**EXERCISE**
Look below. Copy each line that has "computer" in it.

==*==

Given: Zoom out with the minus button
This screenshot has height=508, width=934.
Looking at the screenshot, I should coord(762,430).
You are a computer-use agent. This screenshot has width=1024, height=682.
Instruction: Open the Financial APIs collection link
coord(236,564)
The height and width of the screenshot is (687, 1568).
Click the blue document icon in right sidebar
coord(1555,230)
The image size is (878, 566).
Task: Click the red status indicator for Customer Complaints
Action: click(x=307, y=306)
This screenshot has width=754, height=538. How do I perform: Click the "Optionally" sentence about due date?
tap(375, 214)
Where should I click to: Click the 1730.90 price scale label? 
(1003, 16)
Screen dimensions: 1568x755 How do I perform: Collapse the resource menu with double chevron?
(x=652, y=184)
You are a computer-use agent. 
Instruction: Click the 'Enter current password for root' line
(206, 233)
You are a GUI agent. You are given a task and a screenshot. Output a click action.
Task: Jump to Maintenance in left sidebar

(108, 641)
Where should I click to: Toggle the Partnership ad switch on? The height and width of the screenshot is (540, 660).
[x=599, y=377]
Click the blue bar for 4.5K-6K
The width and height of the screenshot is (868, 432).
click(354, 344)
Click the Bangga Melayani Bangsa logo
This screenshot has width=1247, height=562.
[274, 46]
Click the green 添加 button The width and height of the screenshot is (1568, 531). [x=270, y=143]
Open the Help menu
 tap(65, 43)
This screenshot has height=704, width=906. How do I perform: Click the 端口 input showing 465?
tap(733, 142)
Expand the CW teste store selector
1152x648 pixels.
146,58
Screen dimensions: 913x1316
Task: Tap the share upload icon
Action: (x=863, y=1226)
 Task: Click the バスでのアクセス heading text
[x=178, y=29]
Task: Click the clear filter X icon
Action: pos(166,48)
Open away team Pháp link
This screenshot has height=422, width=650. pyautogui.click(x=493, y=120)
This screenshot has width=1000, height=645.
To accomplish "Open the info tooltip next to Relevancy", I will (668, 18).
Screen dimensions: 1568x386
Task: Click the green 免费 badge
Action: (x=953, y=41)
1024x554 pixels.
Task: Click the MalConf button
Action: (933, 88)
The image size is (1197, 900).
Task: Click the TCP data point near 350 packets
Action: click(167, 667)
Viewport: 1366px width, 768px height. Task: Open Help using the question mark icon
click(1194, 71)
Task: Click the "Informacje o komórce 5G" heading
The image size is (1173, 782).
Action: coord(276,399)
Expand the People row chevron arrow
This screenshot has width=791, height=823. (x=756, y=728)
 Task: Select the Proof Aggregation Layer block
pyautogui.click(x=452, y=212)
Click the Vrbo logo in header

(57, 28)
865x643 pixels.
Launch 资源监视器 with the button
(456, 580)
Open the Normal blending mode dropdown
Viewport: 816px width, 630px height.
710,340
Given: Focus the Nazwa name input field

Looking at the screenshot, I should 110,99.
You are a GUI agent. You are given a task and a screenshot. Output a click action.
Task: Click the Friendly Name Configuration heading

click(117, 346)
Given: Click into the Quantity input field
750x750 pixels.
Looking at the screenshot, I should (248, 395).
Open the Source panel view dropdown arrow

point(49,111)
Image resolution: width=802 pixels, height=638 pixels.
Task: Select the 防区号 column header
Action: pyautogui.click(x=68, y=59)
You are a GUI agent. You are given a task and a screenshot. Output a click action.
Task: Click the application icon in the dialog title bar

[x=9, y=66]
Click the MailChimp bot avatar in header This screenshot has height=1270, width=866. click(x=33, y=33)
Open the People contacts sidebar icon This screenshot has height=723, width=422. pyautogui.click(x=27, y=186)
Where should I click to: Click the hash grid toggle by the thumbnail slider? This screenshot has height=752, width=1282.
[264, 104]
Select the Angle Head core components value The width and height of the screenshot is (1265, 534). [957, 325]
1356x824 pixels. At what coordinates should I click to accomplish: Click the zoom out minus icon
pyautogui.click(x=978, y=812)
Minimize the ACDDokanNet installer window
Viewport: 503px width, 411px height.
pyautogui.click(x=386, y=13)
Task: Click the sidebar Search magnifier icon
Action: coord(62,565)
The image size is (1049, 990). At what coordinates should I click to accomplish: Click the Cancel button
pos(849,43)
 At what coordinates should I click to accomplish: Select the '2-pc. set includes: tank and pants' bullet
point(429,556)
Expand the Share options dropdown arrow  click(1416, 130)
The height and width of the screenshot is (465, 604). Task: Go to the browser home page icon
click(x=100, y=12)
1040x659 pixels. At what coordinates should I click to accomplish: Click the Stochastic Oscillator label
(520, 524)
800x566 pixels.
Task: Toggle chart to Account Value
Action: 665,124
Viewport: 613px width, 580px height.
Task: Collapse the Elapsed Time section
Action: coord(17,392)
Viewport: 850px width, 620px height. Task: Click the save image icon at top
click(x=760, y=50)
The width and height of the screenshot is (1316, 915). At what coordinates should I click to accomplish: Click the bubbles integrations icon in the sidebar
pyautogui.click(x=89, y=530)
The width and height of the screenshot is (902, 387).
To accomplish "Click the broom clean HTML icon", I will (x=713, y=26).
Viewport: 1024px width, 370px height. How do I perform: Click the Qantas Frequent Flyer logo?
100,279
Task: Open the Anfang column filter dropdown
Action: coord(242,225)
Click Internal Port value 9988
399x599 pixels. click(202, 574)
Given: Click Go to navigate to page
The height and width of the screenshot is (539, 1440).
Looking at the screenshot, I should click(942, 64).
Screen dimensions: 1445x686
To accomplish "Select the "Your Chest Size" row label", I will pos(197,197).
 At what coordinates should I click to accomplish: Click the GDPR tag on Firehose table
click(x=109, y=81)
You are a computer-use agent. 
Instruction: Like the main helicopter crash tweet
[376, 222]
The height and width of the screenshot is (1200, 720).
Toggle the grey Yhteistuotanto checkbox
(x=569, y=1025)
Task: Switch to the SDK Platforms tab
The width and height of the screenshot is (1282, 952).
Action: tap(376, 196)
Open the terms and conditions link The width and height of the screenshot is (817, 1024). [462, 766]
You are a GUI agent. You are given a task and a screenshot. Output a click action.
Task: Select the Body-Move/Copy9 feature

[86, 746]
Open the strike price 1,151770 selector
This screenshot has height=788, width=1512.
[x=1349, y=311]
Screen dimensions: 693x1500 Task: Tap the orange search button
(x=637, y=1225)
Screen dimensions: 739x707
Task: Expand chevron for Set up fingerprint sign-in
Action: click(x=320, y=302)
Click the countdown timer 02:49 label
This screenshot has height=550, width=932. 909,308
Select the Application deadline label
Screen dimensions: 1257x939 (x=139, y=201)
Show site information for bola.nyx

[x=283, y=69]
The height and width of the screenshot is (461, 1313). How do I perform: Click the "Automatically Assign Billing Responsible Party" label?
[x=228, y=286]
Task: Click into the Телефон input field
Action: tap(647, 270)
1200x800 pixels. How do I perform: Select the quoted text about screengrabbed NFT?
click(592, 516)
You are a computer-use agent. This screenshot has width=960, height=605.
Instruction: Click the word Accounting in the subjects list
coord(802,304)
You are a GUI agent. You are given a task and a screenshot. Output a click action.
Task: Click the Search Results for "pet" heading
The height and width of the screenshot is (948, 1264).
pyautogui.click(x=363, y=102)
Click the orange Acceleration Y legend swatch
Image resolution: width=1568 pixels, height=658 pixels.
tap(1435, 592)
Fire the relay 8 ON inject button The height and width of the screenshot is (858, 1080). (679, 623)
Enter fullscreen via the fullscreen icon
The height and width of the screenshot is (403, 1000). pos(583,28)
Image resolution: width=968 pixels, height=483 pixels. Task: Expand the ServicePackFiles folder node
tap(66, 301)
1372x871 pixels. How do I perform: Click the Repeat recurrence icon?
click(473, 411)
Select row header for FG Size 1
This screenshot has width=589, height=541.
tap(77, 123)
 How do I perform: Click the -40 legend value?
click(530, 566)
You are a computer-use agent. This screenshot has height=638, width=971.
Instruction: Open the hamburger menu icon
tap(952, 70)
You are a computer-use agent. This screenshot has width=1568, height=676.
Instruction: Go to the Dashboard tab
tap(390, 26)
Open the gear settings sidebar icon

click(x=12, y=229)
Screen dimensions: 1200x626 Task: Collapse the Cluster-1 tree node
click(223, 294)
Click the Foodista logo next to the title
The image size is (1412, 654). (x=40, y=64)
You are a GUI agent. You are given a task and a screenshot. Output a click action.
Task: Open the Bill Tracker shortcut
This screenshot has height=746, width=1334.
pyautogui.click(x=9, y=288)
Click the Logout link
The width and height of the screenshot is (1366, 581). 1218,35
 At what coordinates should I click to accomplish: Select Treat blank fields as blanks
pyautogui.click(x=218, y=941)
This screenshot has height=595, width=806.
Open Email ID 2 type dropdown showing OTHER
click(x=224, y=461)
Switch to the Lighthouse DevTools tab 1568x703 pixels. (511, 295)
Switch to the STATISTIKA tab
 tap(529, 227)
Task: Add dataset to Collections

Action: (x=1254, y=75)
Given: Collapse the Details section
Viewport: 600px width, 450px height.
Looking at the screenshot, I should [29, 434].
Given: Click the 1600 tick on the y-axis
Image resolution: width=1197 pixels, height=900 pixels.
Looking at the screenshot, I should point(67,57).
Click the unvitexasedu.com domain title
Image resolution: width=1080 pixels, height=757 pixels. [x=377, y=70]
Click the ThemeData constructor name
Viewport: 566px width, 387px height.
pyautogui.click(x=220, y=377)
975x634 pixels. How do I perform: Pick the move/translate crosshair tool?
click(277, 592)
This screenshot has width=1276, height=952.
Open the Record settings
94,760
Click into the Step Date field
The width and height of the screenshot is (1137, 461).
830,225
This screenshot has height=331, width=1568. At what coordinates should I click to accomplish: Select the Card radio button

==*==

**TASK OUTPUT**
You are a computer-use agent. This screenshot has width=1024, height=682.
You are a computer-use agent. 
You are a computer-use agent. 
You are a computer-use agent. This screenshot has width=960, height=605.
You are a computer-use agent. This screenshot has height=638, width=971.
You are a computer-use agent. This screenshot has width=1568, height=676.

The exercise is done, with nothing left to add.